| SOURCE TEXT |
****

Posts Tagged ‘ladder’

 

The Fear of Falling Up

Posted on: November 29th, 2011 by Hayim Herring
Ladder to the Sky

Flickr: jepoirrier

Did you ever suspect that some leaders fear success more than they do failure?  If they aim high and hit their target once, how can they possibly replicate the last success next time? And especially if they do, won’t people start to have ever higher expectations of them?

Because of that fear, these kinds of leaders learn to play it safe or take mild risks at most. As a result, they never reach their own potential and even worse, they don’t help a community develop its capacity for greatness. I’m not sure who coined the phrase, “the fear of falling up,” but it certainly captures this attitude toward the apprehension of the consequences of success.

****

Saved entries

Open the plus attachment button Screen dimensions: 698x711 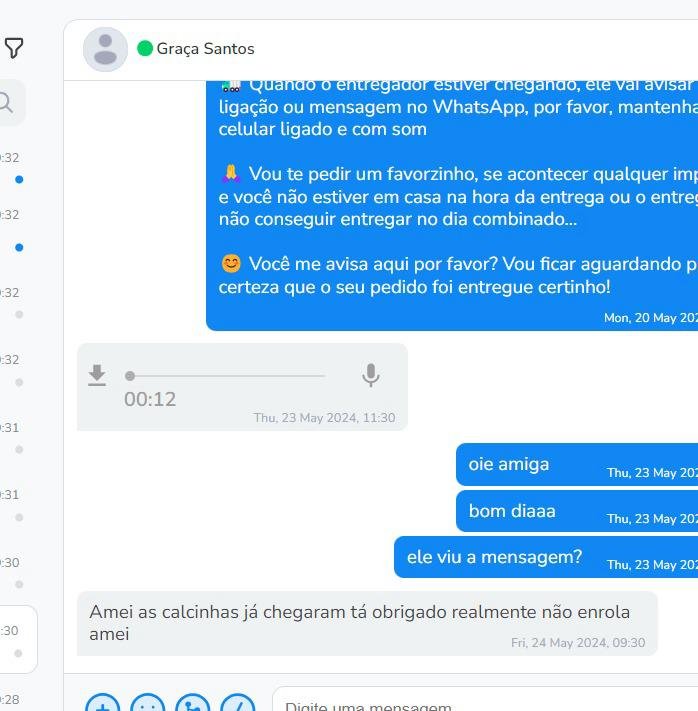103,702
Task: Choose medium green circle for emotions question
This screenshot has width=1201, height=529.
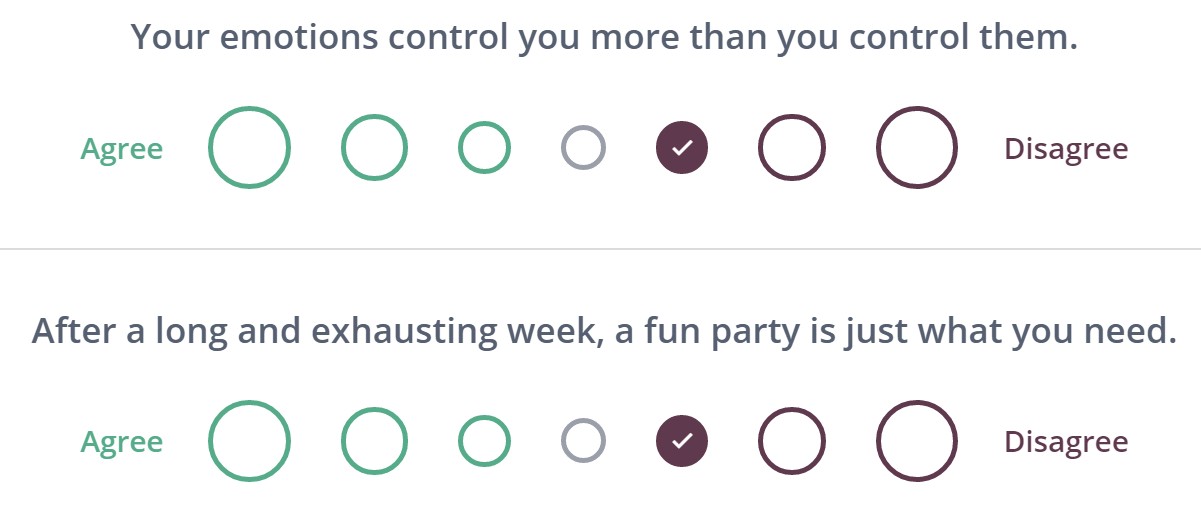Action: (x=375, y=148)
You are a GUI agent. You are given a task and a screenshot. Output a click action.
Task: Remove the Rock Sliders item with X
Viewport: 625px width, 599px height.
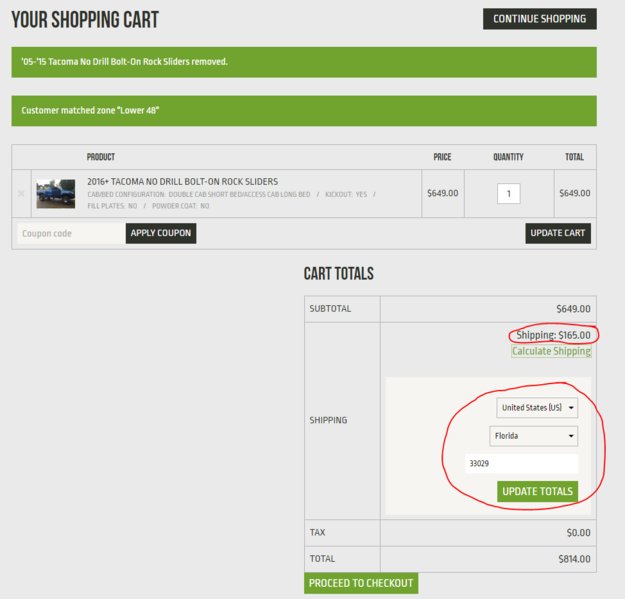(22, 193)
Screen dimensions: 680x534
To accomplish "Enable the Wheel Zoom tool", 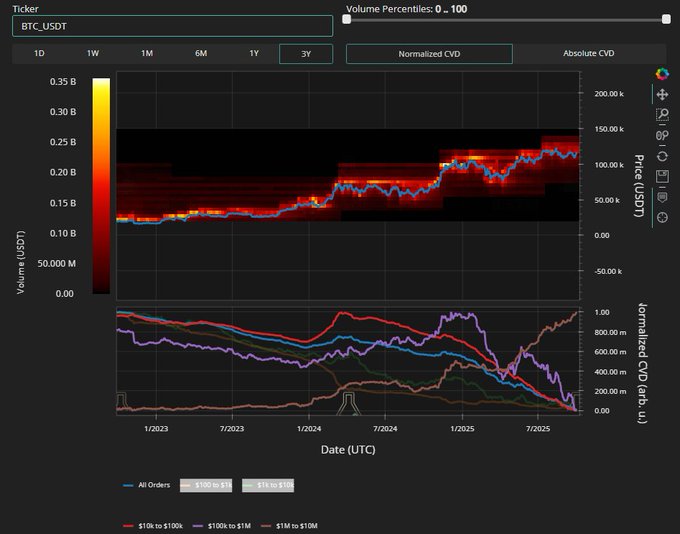I will tap(661, 135).
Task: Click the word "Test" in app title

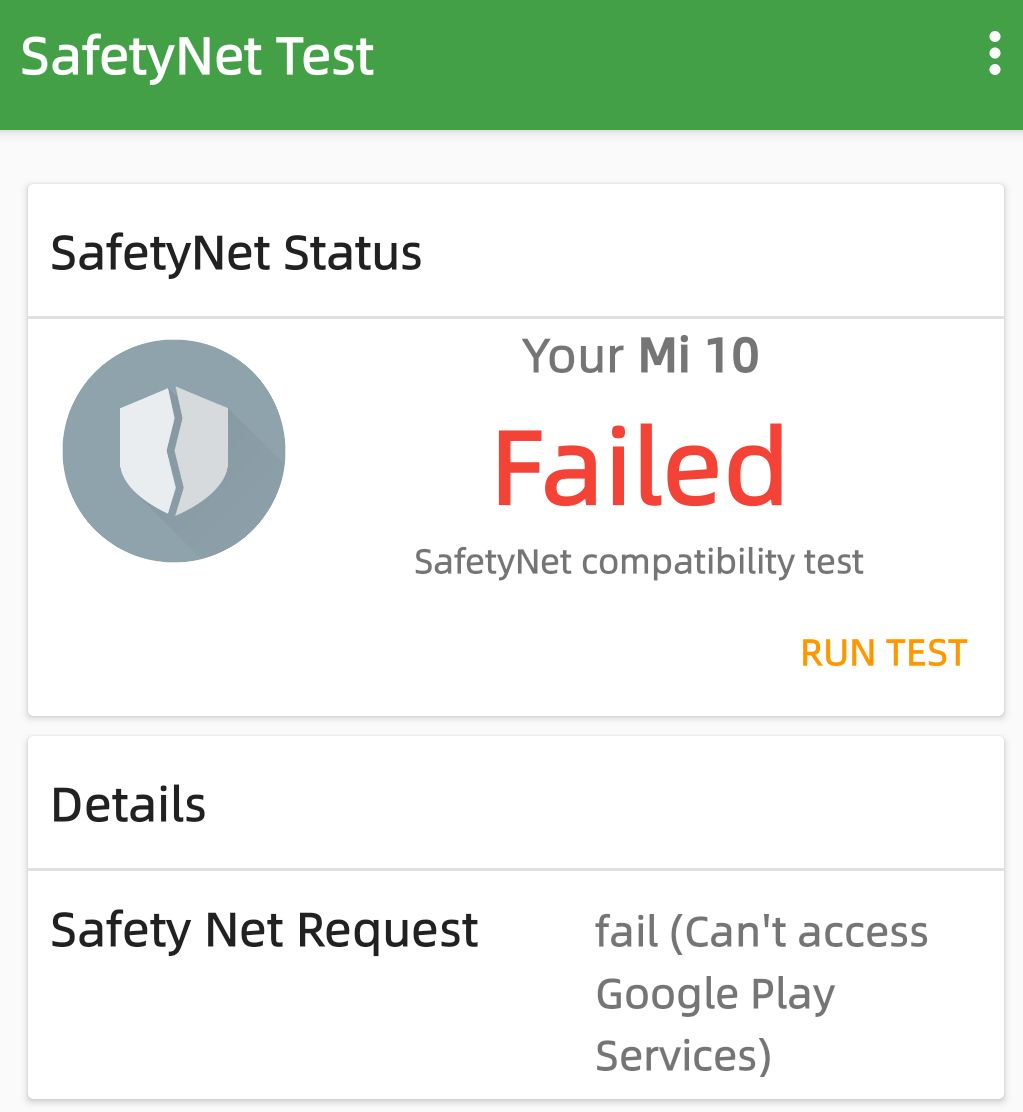Action: (x=326, y=56)
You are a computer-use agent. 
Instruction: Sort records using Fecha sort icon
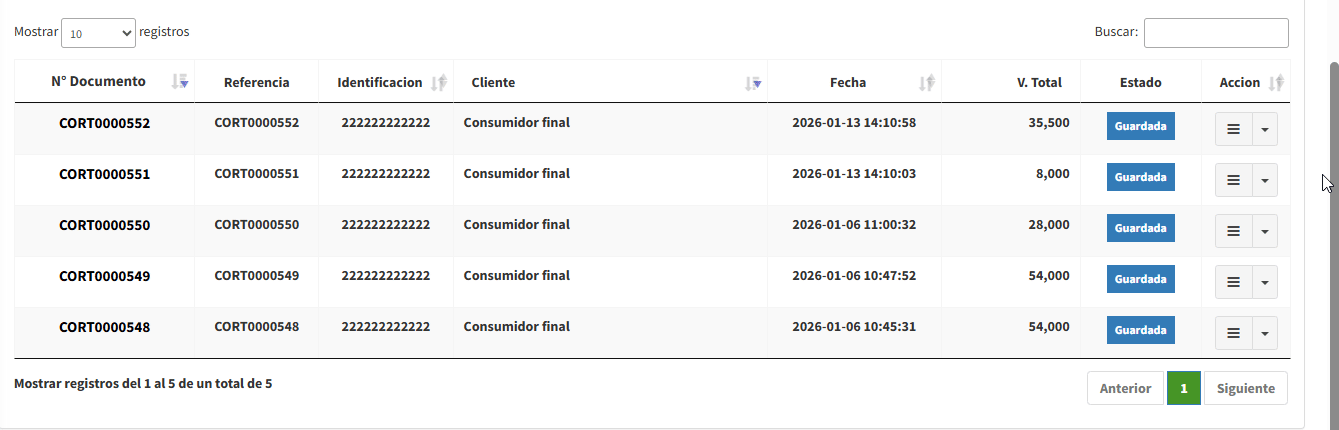(926, 83)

****

| ASSIGNMENT |
Carry on the blog post about leaders who fear success, starting right after its final sentence.

| RESPONSE TO THE TASK |
In one midrash (rabbinic commentary) on a famous scene in this week’s Torah portion (Vayetze, Genesis 28:10-32:3), we find an acknowledgment of this very fear. The Biblical partriarch, Jacob, envisions angels ascending and descending a ladder to heaven. According to this midrash, God beckons Jacob to climb the ladder, but Jacob declines. He reasons that he will eventually have to descend, so why risk the climb? He does not consider that although he will have to descend, who is to say that he won’t be able to climb to the top again?

Jewish leaders-and indeed all leaders-can follow two basic paths. They can be content to reach for the “low hanging fruit” and play it safe. Or, they can exercise genuine leadership, and “reach for the stars,” acknowledging that they will only reach them some of the time. What kind of leader do you aspire to be?